[Opening Supplied information section]

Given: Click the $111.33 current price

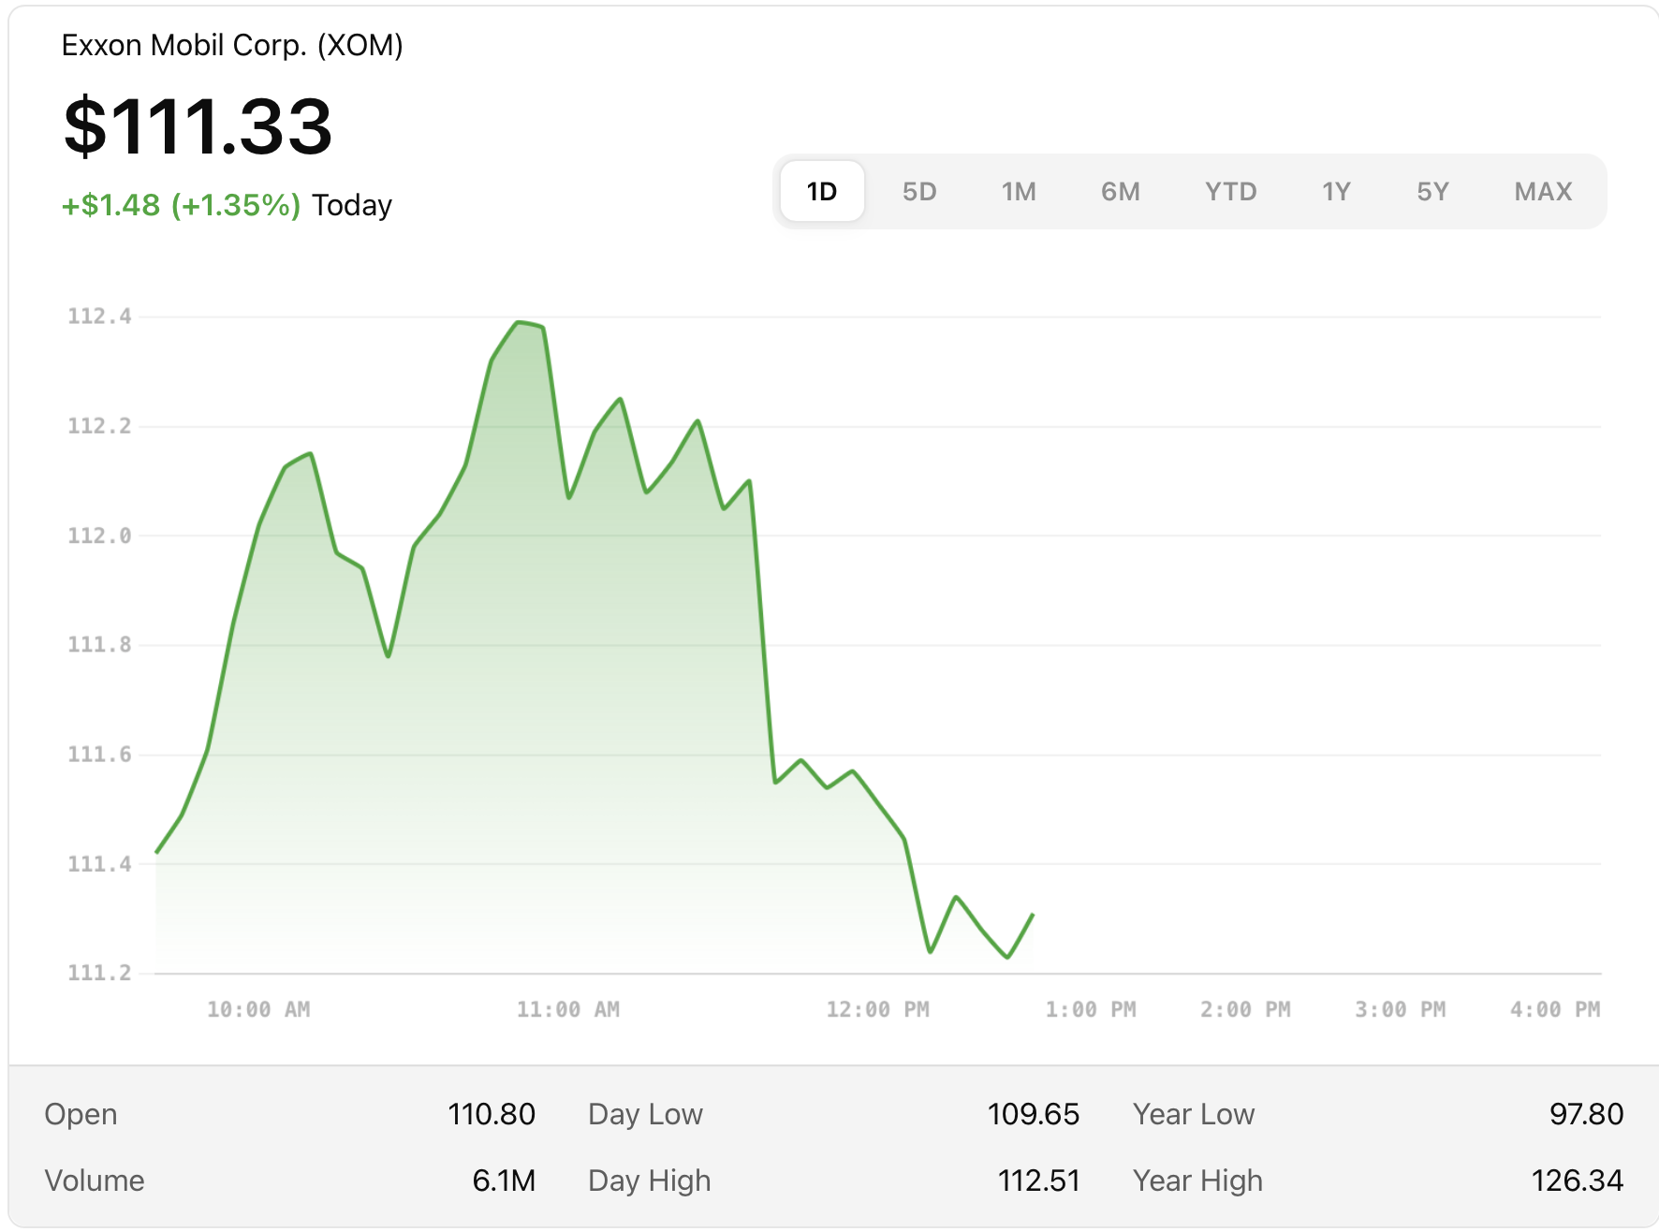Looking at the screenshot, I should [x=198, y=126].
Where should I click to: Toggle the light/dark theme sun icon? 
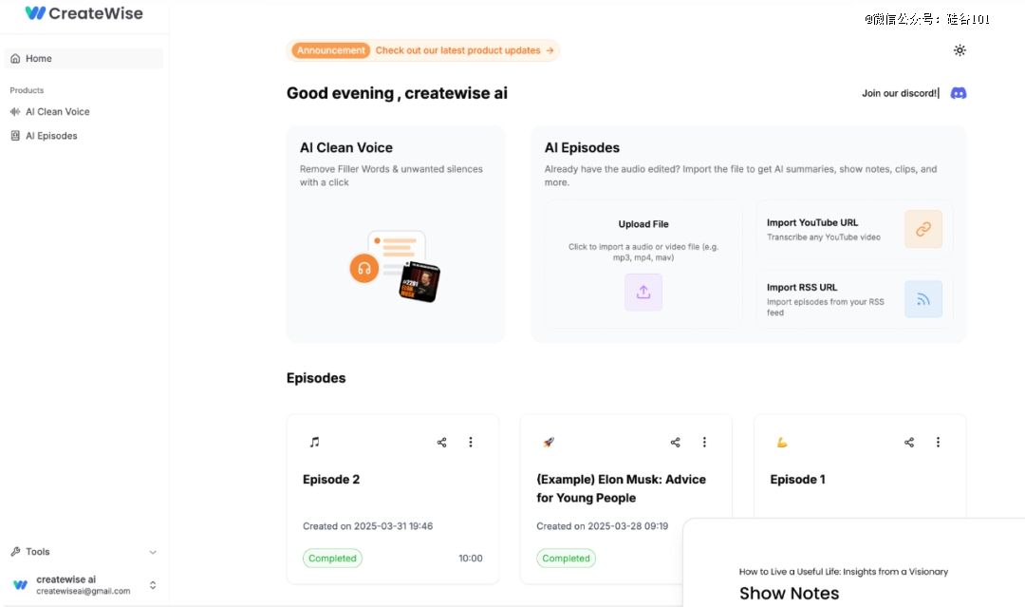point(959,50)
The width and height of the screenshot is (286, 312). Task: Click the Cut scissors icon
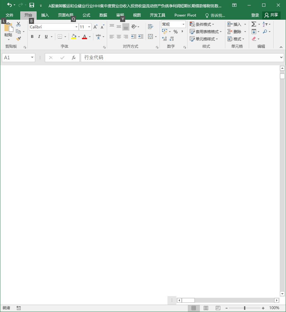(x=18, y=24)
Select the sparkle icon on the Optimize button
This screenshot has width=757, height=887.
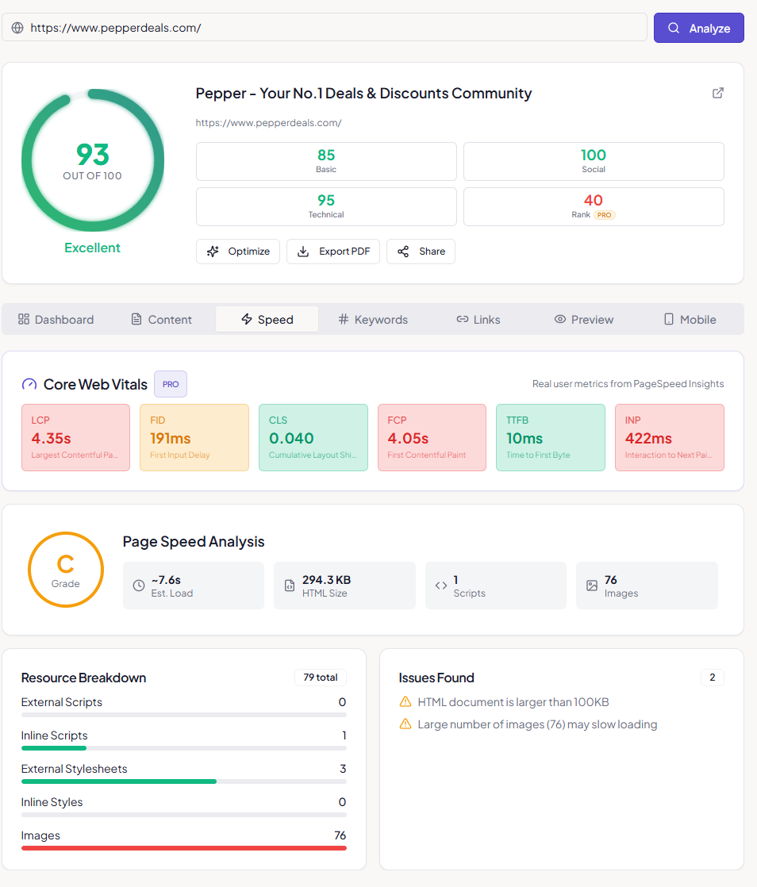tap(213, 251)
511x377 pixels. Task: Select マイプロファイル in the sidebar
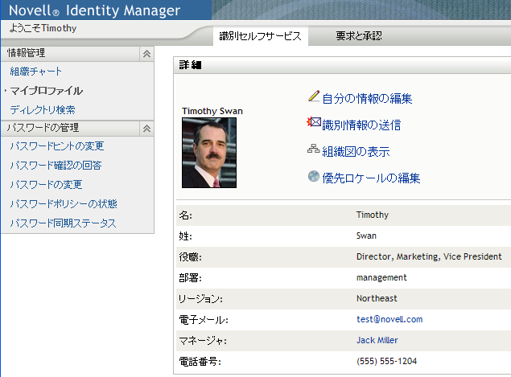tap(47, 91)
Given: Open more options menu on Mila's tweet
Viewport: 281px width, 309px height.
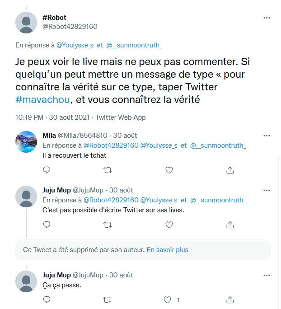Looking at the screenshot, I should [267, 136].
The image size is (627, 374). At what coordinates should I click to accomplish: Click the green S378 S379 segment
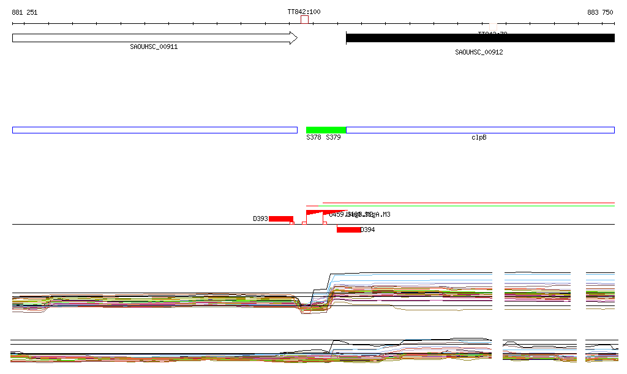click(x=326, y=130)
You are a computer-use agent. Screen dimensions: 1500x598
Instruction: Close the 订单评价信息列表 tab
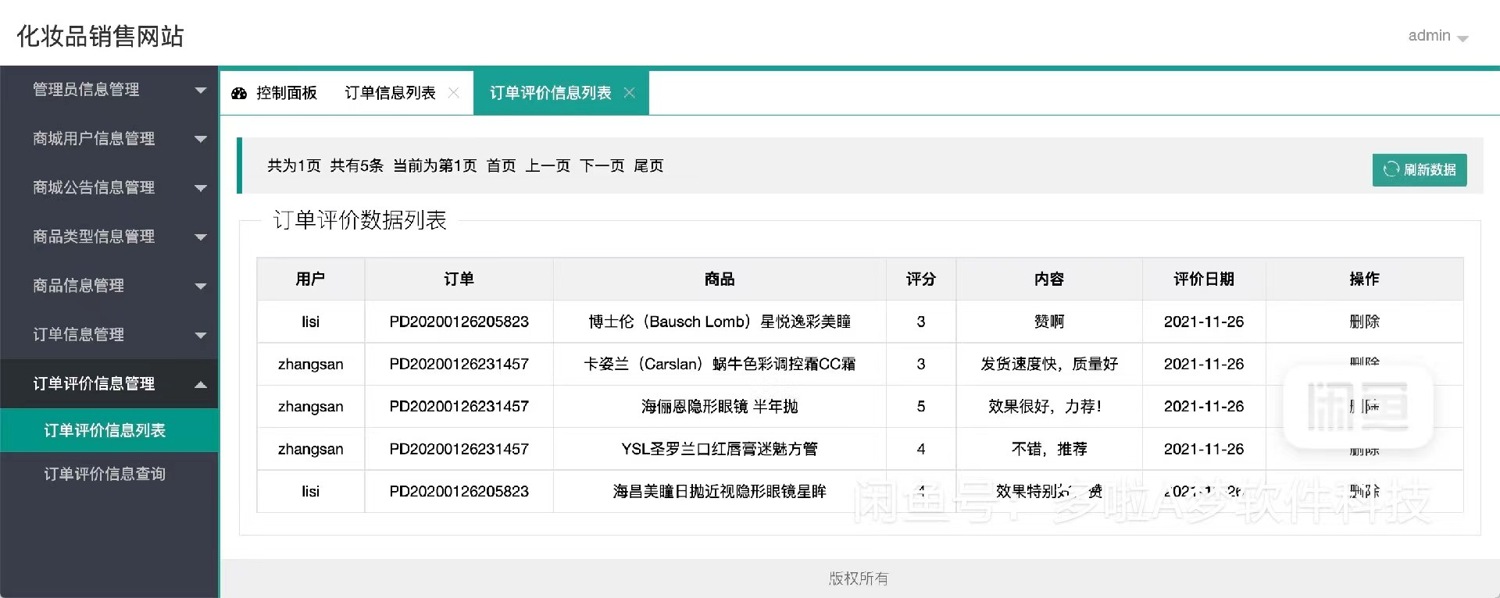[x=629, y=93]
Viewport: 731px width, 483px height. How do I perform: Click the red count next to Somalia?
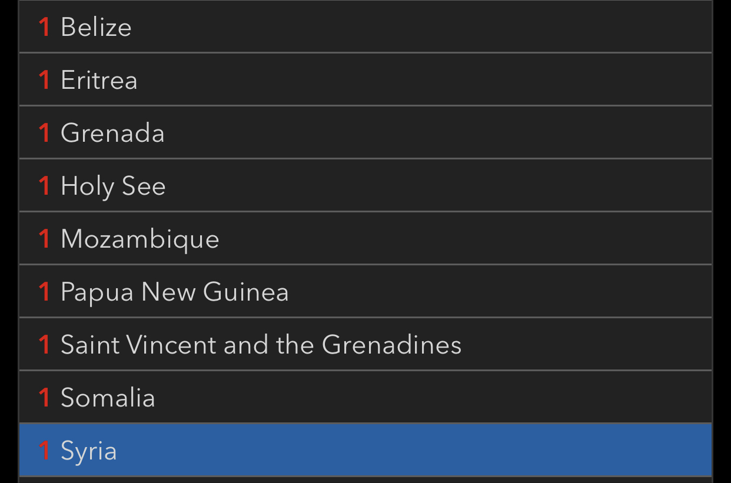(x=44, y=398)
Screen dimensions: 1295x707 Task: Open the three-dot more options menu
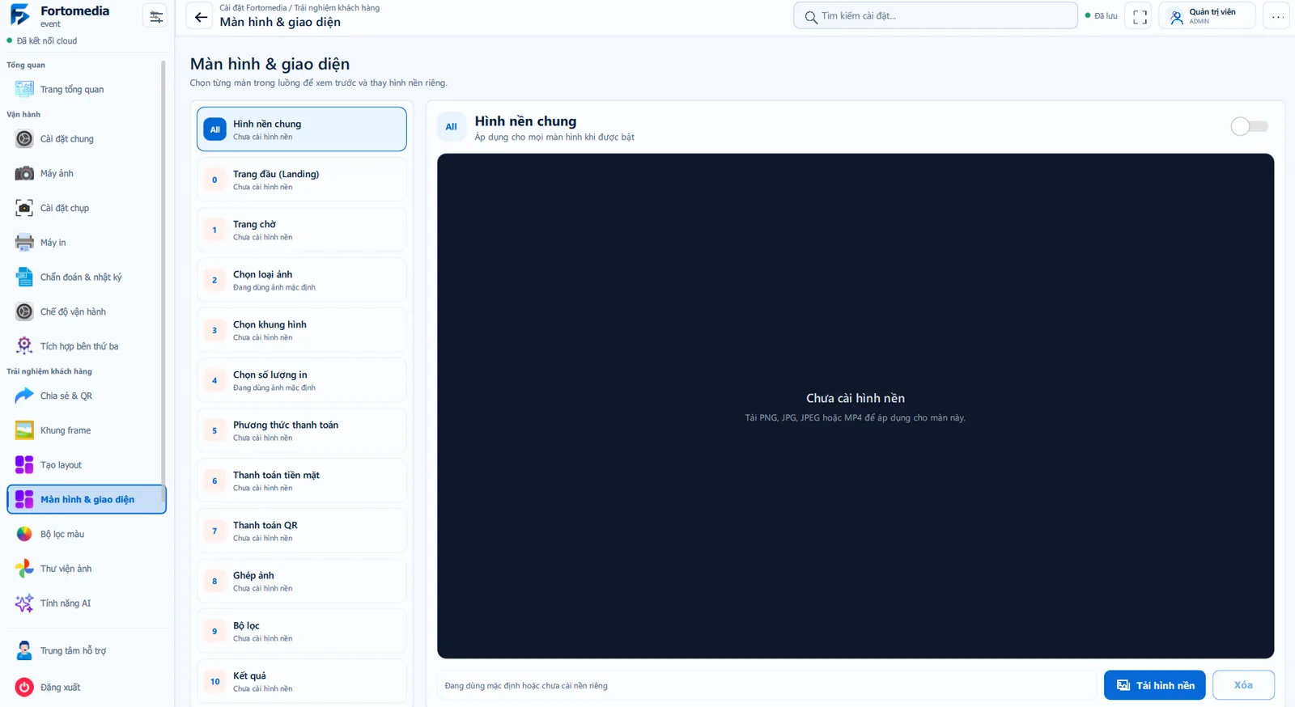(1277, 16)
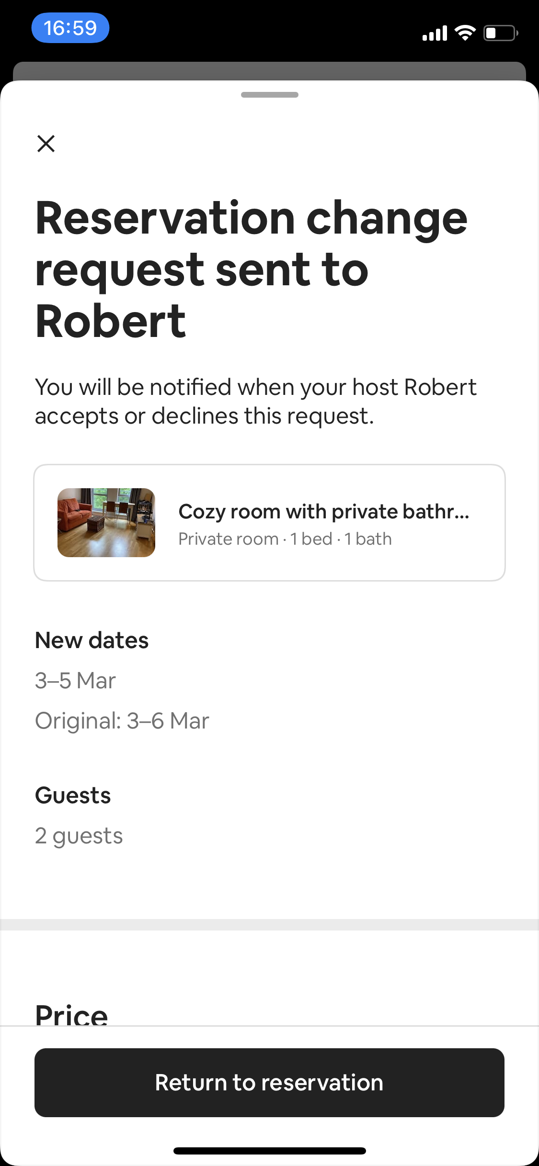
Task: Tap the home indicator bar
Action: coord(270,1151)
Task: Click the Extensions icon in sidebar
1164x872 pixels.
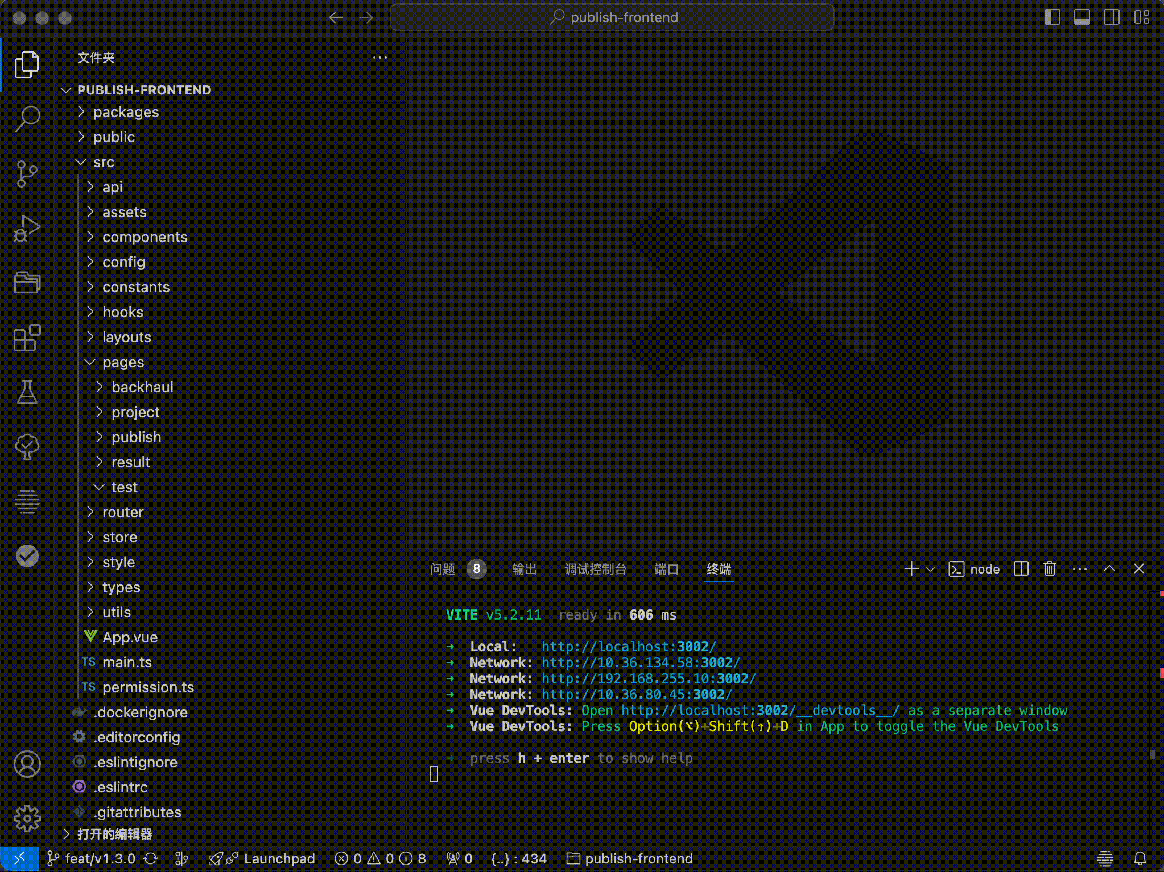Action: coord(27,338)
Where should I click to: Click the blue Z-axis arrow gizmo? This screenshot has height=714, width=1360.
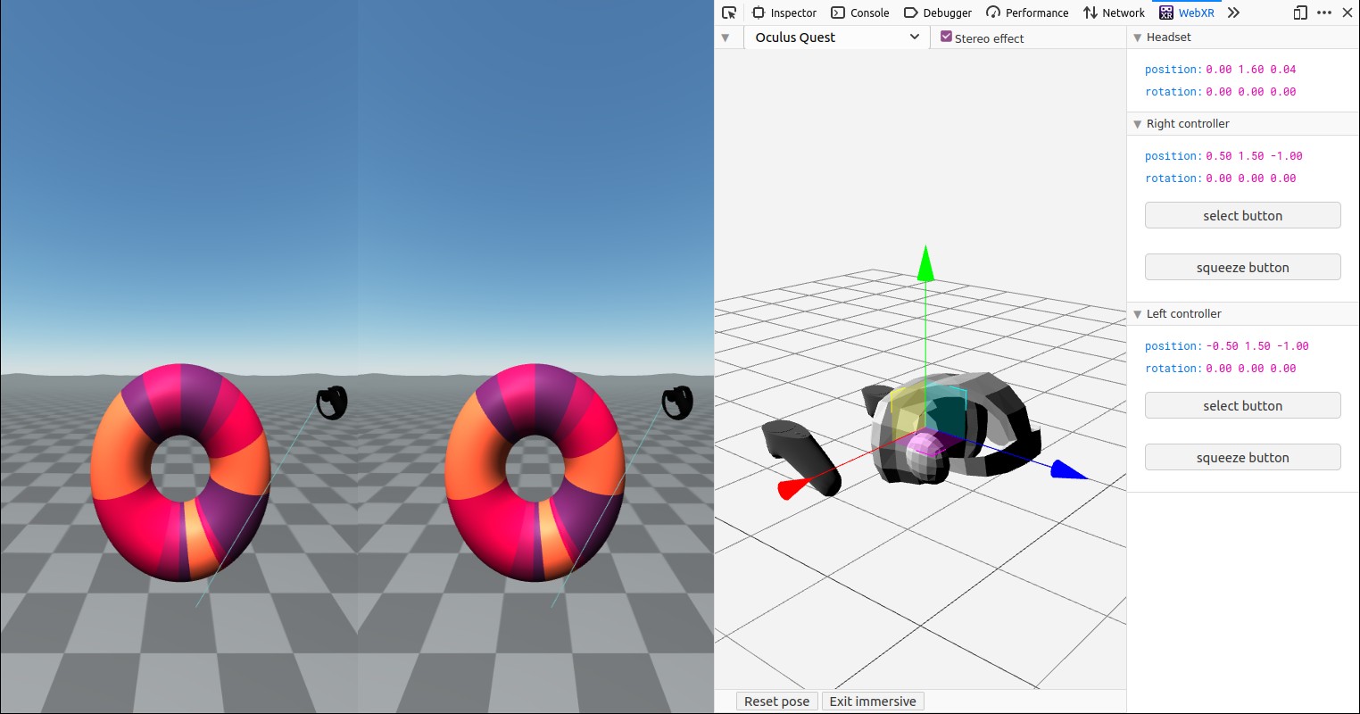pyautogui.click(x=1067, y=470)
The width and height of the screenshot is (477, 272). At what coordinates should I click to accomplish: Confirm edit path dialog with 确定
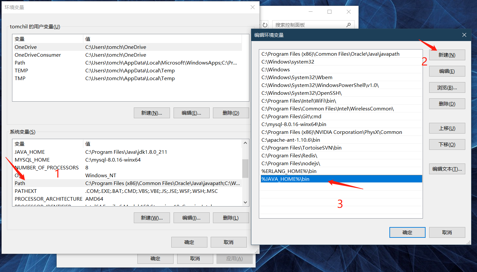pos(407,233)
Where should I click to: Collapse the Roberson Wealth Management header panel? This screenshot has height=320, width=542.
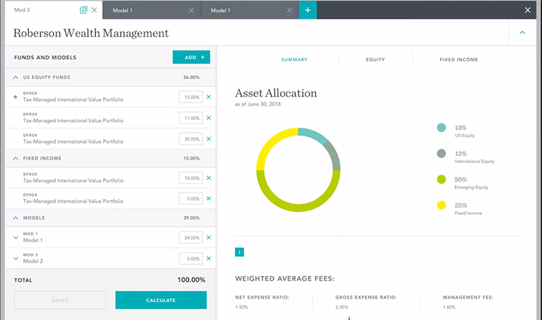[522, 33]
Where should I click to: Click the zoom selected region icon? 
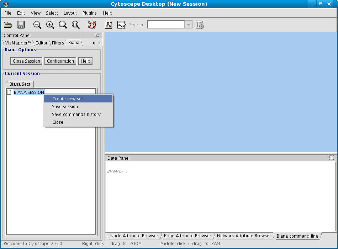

[Closing Supplied information section]

Instructions for the task |
Write out exactly the lines beginning with the line that holds "Viewport: 731px width, 483px" and ending with the final line of the data, both ends included, without the pictures.

Answer for this exercise |
Viewport: 731px width, 483px height. How do I perform: Click the red count next to Somalia?
(x=44, y=398)
Screen dimensions: 1295x707 Task: Open the three-dot more options menu
(1277, 16)
Task: Tap the home indicator bar
Action: coord(270,1151)
Task: Click the Extensions icon in sidebar
1164x872 pixels.
Action: coord(27,338)
Where should I click to: Click the blue Z-axis arrow gizmo? This screenshot has height=714, width=1360.
pyautogui.click(x=1067, y=470)
The width and height of the screenshot is (477, 272). At what coordinates should I click to accomplish: Confirm edit path dialog with 确定
pos(407,233)
Where should I click to: Collapse the Roberson Wealth Management header panel? This screenshot has height=320, width=542.
[522, 33]
Where should I click to: Click the zoom selected region icon? 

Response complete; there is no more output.